Monday, December 13, 2010

Next Goals

So I am finally starting to accept the idea that I am pregnant - and that fear about something happening to this pregnancy is just not productive. So instead I am refocusing my attention to two things: eating well and addressing my relationship with Wife. [And as a result, I am pretty sure this blog will no longer be of interest to anyone from the IF world. Just saying....]

So for (1): I feel like I am eating all the time. And I am okay with this in that it makes me feel much better, and I understand gaining weight is part of being pregnant. The funny thing is that I am usually so totally unperturbed by my weight, and I generally run about 10-15 pounds over "ideal" weight. I am a good size 10, and nobody would call me skinny or fat. But over the last year, for some reason (probably stress from trying to get pregnant), I lost 10 pounds. And I like how it looked on me. Even more important, I like how my clothes were so much more comfortable! But yes, I gained that 10 pounds right back during the fresh IVF cycle, the weight came right off when the cycle didn't work/the hormones wore off, but it came right back on during FET cycle. So I am starting the pregnancy up 10 pounds. And now I am supposed to spend all day eating? Isn't that going to wreak total havoc with my weight? Isn't it true that at the beginning you aren't supposed to gain much weight? How does this happen if I am munching on saltines and ginger cookies all the time? If I am going to be eating all day, I want to be sure I am eating nutritious foods and I would like not to pack on too many pounds before the critter (or critters) need the extra calories. So I have to figure out what that means.

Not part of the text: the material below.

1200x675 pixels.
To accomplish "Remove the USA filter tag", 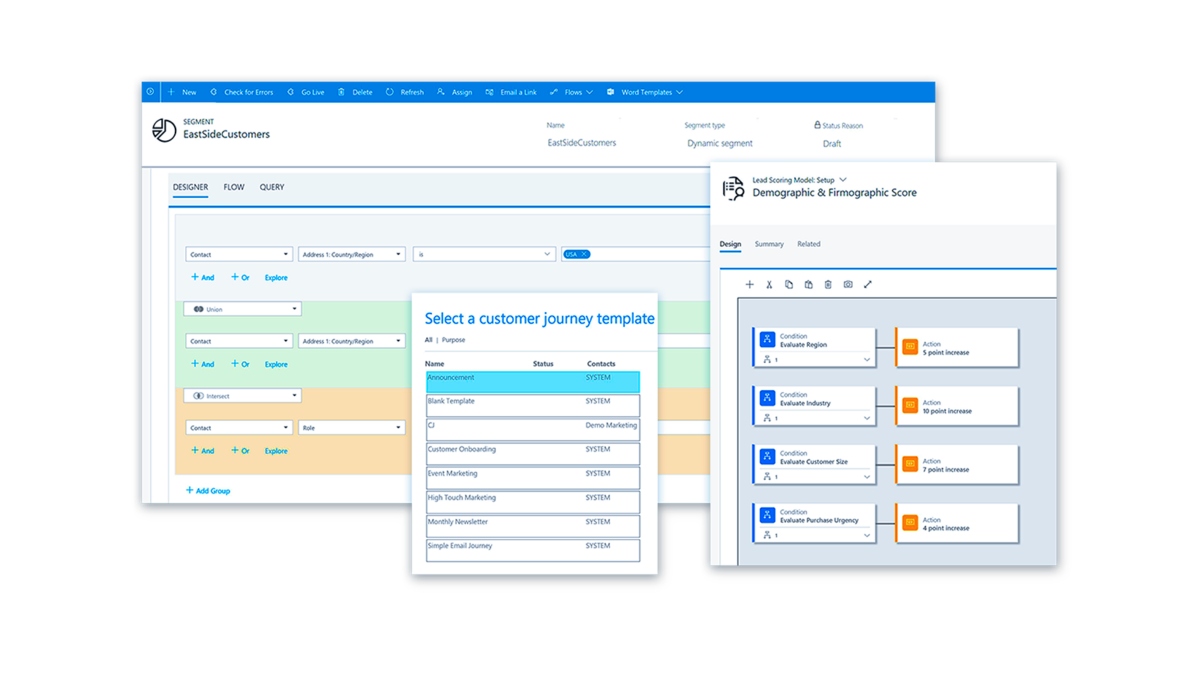I will (583, 254).
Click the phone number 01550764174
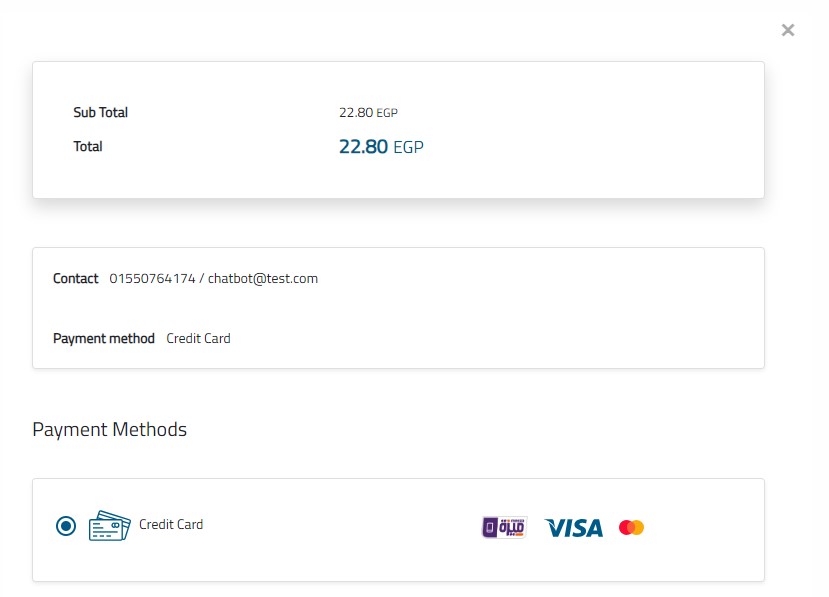This screenshot has width=829, height=597. [x=152, y=278]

And for (2): I don't really have a plan for this one, but I want to formally acknowledge that I need to work on it and that I am not ignoring the issue. I finally feel more hormonally stable, even if I feel like crap energetically, and it is time for me to stand up for myself. I wish I didn't see it becoming adversarial but I have a strong sense that is unavoidable. Wife's defensive ways are so ingrained, she is all about fault and blame, all the time. But this is not my fault and I am not to blame. And I don't deserve the attitude and tone she gives me. So first item: read The Verbally Abusive Relationship and see what that brings up. Lots of "stuff" for posts I suppose.